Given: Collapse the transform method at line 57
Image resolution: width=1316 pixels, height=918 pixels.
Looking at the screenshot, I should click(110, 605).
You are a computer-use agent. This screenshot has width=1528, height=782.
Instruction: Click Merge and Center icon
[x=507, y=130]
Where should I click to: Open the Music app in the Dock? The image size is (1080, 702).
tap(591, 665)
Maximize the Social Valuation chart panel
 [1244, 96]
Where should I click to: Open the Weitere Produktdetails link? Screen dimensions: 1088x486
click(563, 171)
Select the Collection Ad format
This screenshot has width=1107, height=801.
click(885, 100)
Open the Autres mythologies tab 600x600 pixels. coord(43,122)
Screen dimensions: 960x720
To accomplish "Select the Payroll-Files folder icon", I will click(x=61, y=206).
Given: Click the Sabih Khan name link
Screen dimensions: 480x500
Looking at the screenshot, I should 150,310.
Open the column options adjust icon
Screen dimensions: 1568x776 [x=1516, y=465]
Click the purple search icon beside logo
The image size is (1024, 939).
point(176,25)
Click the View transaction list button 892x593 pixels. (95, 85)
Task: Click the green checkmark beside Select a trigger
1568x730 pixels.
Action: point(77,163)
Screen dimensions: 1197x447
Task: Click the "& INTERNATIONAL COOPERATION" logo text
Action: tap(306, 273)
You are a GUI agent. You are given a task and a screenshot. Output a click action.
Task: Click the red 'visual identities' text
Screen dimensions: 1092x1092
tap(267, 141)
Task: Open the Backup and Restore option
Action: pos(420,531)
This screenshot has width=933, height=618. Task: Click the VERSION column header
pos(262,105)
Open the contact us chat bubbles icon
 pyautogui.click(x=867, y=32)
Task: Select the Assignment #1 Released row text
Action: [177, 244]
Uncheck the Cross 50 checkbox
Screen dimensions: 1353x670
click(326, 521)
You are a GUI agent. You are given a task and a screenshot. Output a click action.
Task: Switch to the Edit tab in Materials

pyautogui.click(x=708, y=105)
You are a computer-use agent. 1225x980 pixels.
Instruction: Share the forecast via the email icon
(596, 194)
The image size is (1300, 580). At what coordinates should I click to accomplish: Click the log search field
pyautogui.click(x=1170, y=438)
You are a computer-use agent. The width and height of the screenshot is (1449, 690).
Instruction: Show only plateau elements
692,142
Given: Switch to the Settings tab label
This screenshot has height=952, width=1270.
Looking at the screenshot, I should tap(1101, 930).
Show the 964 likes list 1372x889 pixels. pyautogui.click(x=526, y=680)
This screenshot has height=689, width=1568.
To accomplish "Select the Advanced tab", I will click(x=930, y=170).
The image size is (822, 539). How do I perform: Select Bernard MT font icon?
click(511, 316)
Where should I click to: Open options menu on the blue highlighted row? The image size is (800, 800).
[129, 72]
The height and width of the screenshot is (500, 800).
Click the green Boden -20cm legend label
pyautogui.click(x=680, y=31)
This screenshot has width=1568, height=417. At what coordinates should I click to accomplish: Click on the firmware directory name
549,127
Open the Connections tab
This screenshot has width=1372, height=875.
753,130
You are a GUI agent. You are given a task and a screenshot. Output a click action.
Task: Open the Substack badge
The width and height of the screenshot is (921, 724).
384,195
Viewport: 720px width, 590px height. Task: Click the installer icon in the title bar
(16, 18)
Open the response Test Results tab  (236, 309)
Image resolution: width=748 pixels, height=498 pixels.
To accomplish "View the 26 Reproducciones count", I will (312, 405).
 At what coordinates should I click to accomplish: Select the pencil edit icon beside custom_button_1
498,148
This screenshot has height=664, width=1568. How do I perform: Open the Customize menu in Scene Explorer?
========================================
All of the data above needs to be written out exactly.

● **Exercise result**
Given: Collapse the transform method at line 57
Image resolution: width=1316 pixels, height=918 pixels.
Looking at the screenshot, I should click(110, 605).
You are a computer-use agent. This screenshot has width=1528, height=782.
Instruction: Click Merge and Center icon
[x=507, y=130]
Where should I click to: Open the Music app in the Dock? The image size is (1080, 702).
tap(591, 665)
Maximize the Social Valuation chart panel
 [1244, 96]
Where should I click to: Open the Weitere Produktdetails link? Screen dimensions: 1088x486
click(563, 171)
Select the Collection Ad format
This screenshot has width=1107, height=801.
click(885, 100)
Open the Autres mythologies tab 600x600 pixels. coord(43,122)
Screen dimensions: 960x720
To accomplish "Select the Payroll-Files folder icon", I will click(x=61, y=206).
Given: Click the Sabih Khan name link
Screen dimensions: 480x500
Looking at the screenshot, I should 150,310.
Open the column options adjust icon
Screen dimensions: 1568x776 [x=1516, y=465]
Click the purple search icon beside logo
The image size is (1024, 939).
point(176,25)
Click the View transaction list button 892x593 pixels. (95, 85)
Task: Click the green checkmark beside Select a trigger
1568x730 pixels.
Action: point(77,163)
Screen dimensions: 1197x447
Task: Click the "& INTERNATIONAL COOPERATION" logo text
Action: tap(306, 273)
You are a GUI agent. You are given a task and a screenshot. Output a click action.
Task: Click the red 'visual identities' text
Screen dimensions: 1092x1092
tap(267, 141)
Task: Open the Backup and Restore option
Action: pos(420,531)
This screenshot has width=933, height=618. Task: Click the VERSION column header
pos(262,105)
Open the contact us chat bubbles icon
 pyautogui.click(x=867, y=32)
Task: Select the Assignment #1 Released row text
Action: [177, 244]
Uncheck the Cross 50 checkbox
Screen dimensions: 1353x670
click(326, 521)
You are a GUI agent. You are given a task and a screenshot. Output a click action.
Task: Switch to the Edit tab in Materials

pyautogui.click(x=708, y=105)
You are a computer-use agent. 1225x980 pixels.
Instruction: Share the forecast via the email icon
(596, 194)
The image size is (1300, 580). At what coordinates should I click to accomplish: Click the log search field
pyautogui.click(x=1170, y=438)
You are a computer-use agent. The width and height of the screenshot is (1449, 690).
Instruction: Show only plateau elements
692,142
Given: Switch to the Settings tab label
This screenshot has height=952, width=1270.
Looking at the screenshot, I should tap(1101, 930).
Show the 964 likes list 1372x889 pixels. pyautogui.click(x=526, y=680)
This screenshot has height=689, width=1568.
To accomplish "Select the Advanced tab", I will click(x=930, y=170).
The image size is (822, 539). How do I perform: Select Bernard MT font icon?
click(511, 316)
Where should I click to: Open options menu on the blue highlighted row? The image size is (800, 800).
[129, 72]
The height and width of the screenshot is (500, 800).
Click the green Boden -20cm legend label
pyautogui.click(x=680, y=31)
This screenshot has width=1568, height=417. At what coordinates should I click to accomplish: Click on the firmware directory name
549,127
Open the Connections tab
This screenshot has width=1372, height=875.
753,130
You are a GUI agent. You are given a task and a screenshot. Output a click action.
Task: Open the Substack badge
The width and height of the screenshot is (921, 724).
384,195
Viewport: 720px width, 590px height. Task: Click the installer icon in the title bar
(16, 18)
Open the response Test Results tab  (236, 309)
Image resolution: width=748 pixels, height=498 pixels.
To accomplish "View the 26 Reproducciones count", I will (312, 405).
 At what coordinates should I click to accomplish: Select the pencil edit icon beside custom_button_1
498,148
This screenshot has height=664, width=1568. How do I perform: Open the Customize menu in Scene Explorer?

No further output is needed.